» Selected text
════════════════════
Roy Halladay, 40, former Blue Jays and Phillies star pitcher, dies in plane crash

Last Updated on November 7, 2017 by CCAR Staff

Roy Halladay, a two-time Cy Young Award-winning pitcher who retired from baseball nearly four years ago, has died in a single-engine plane crash in the Gulf of Mexico off the coast of Florida. He was 40.

Pasco County Sheriff Chris Nocco said during a news conference that Halladay’s ICON A5 aircraft went down about noon Tuesday near Holiday, Florida.

The sheriff’s office marine unit responded to the downed plane and found Halladay’s body. No survivors were found. They said they couldn’t confirm if there were additional passengers on the plane or say where it was headed.

The National Transportation Safety Board is investigating

Halladay recently received his pilot’s license and tweeted photos last month of himself standing next to a new ICON A5 as part of the plane’s marketing campaign. His father was a corporate pilot.

ICON aircraft had posted a video with Halladay trying out a new plane. The video showed Halladay taking delivery of a new ICON A5, a two-seat “light-sport aircraft” that can land on water.
════════════════════
(Records of locating words and elements)
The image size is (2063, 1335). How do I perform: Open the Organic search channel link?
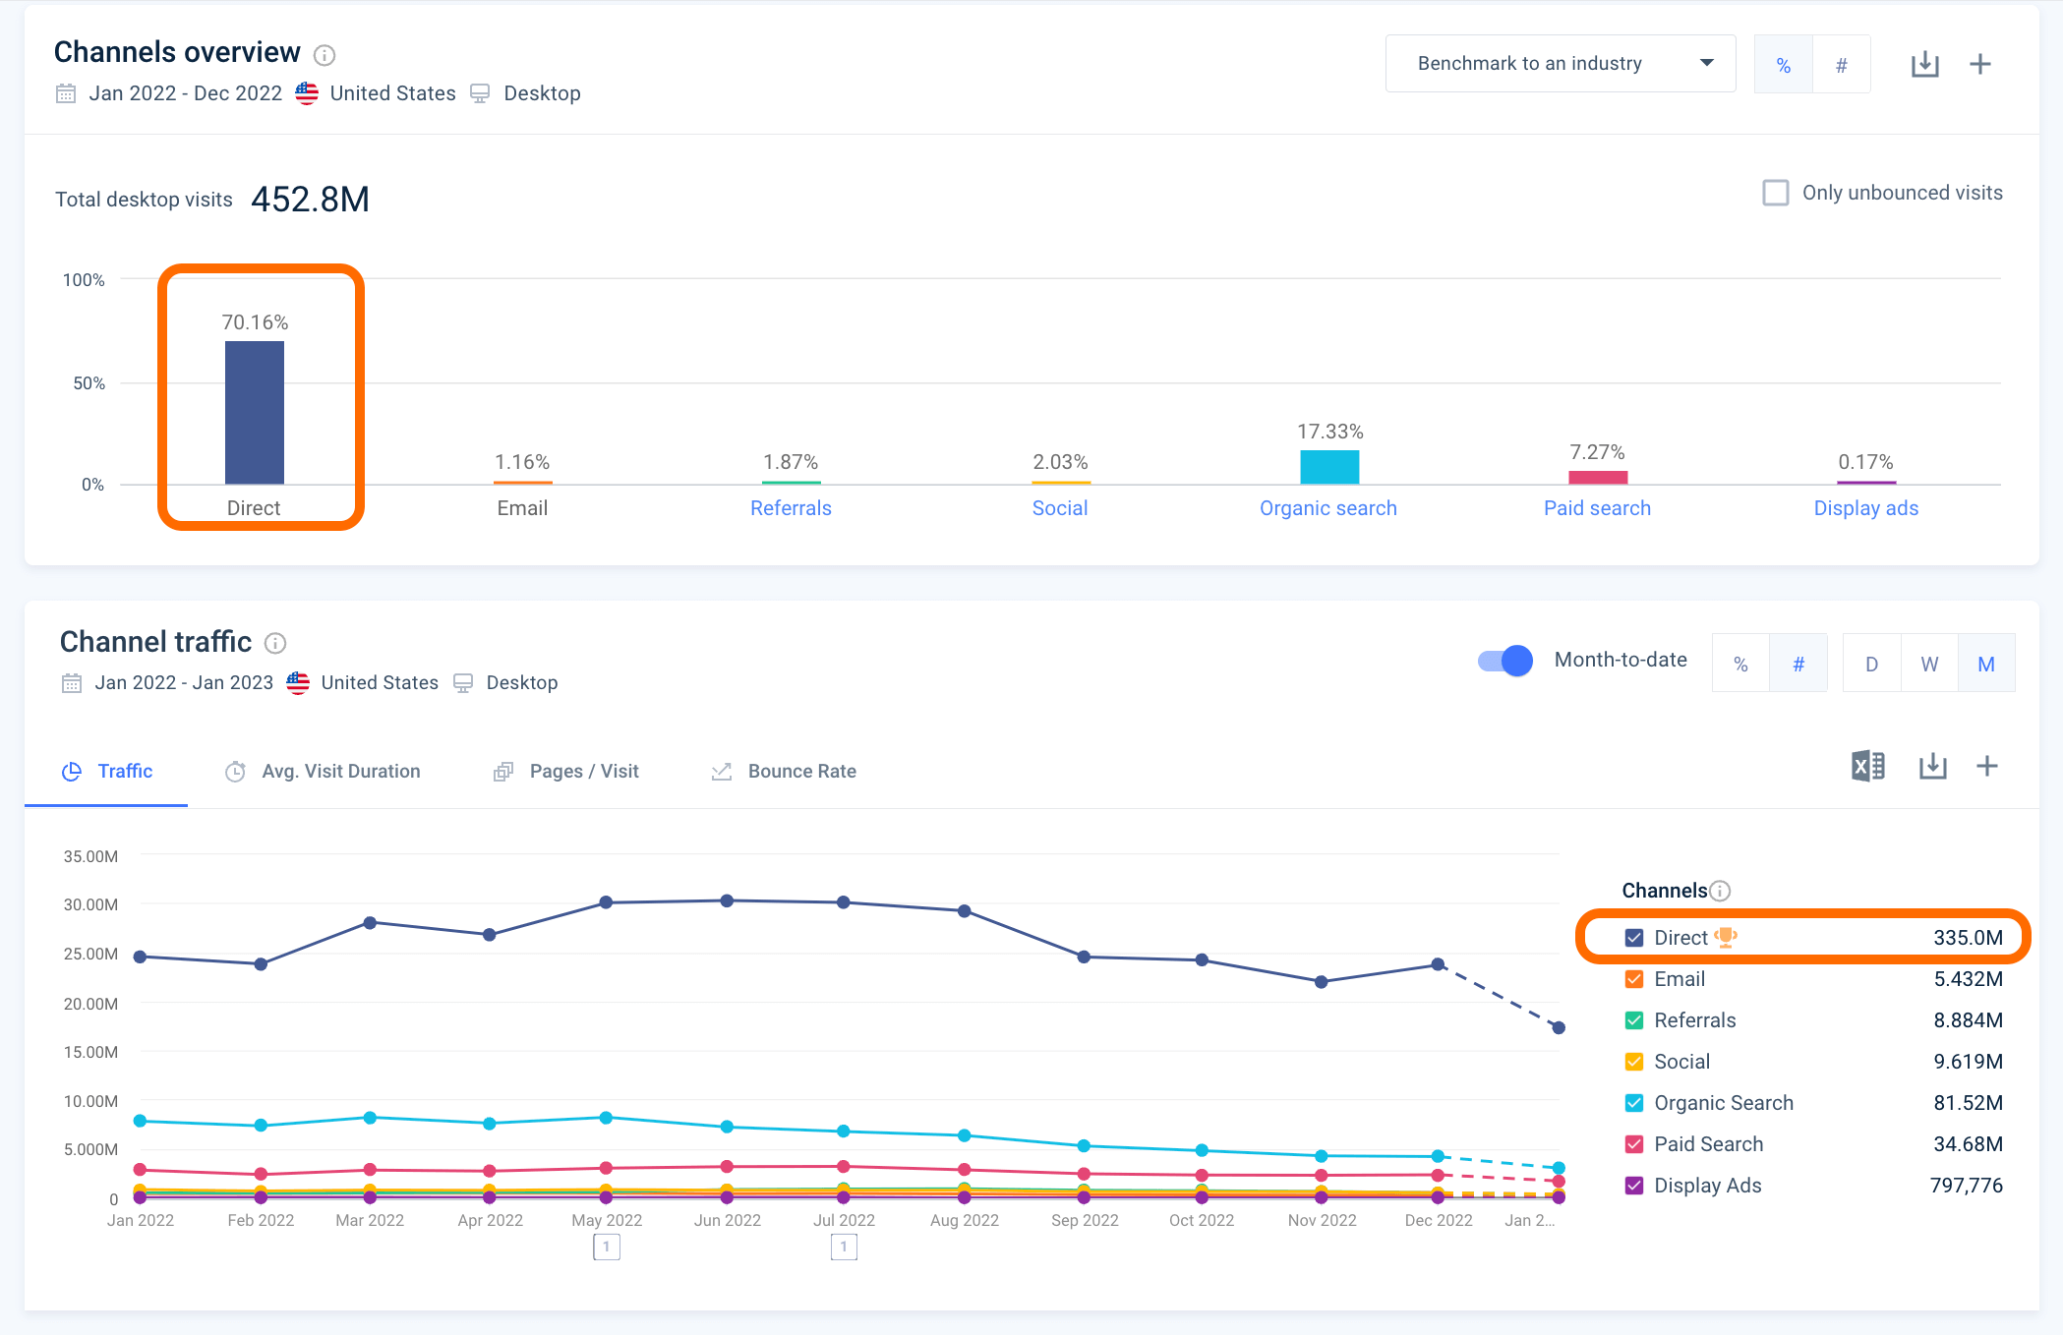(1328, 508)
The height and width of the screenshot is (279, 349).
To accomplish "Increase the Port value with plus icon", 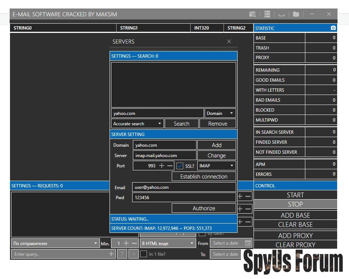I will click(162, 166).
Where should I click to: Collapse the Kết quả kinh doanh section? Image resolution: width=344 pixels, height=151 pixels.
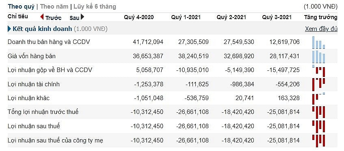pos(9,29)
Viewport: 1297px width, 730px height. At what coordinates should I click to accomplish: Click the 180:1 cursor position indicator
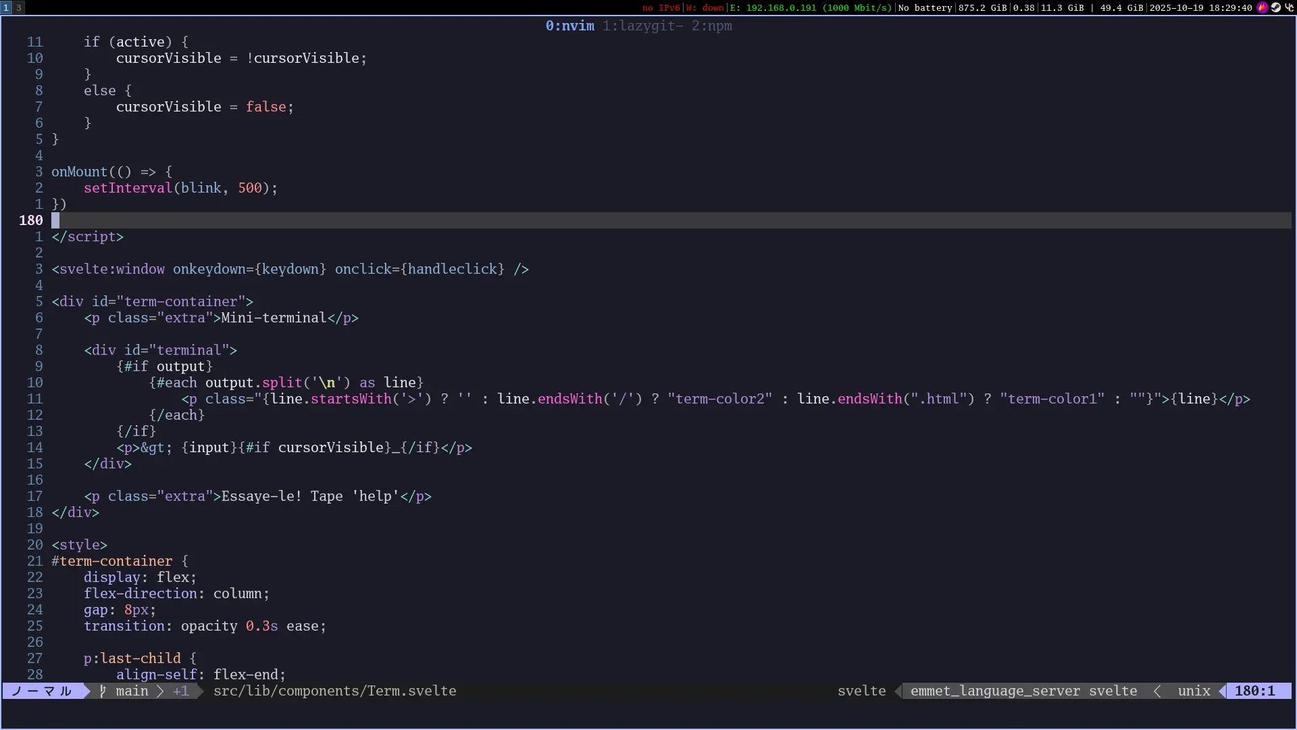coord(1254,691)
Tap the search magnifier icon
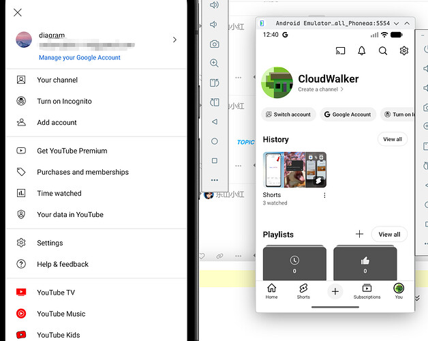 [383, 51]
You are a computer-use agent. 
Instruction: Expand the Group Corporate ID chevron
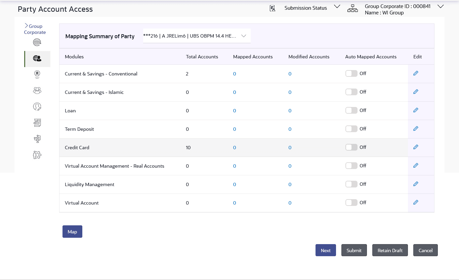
════════════════════
» Request A
From the article on Roy Halladay's death, list every feature of the ICON A5 aircraft that it describes.
» Request B
According to the article on Roy Halladay's death, when and where did his aircraft go down?
» Request C
Write the next part of the article on Roy Halladay's death, picking up after its final sentence.

» Exercise response A
- Single-engine
- Two-seat
- A "light-sport aircraft"
- Able to land on water

» Exercise response B
It went down about noon Tuesday near Holiday, Florida.

» Exercise response C
In the video, Halladay said the terms of his baseball contract prevented him from having a pilot’s license while playing, and that his wife was originally against the idea of him getting the aircraft.

“She’s fought me the whole way,” Halladay said.

“Hard. I fought hard. I was very against it,” Brandy Halladay said in the same video, before explaining why she eventually understood and approved of her husband’s desire to have the plane.

The couple have two sons, Ryan and Braden.

Halladay was an eight-time All-Star and went 203-105 with a 3.38 ERA in his 16-year career with the Toronto Blue Jays and Philadelphia Phillies. He threw a perfect game during the 2010 season and a no-hitter that postseason.

Halladay was nominated several times for the Roberto Clemente Award, given by Major League Baseball to players for sportsmanship and community involvement. The Halladay Family Foundation has aided children’s charities, hunger relief and animal rescue.

A 6-foot-6 right-hander, Halladay was a throwback on the mound. Durable and determined to finish what he started, Halladay won the AL Cy Young in 2003 after going 22-7 and the NL prize in 2010 after going 21-10.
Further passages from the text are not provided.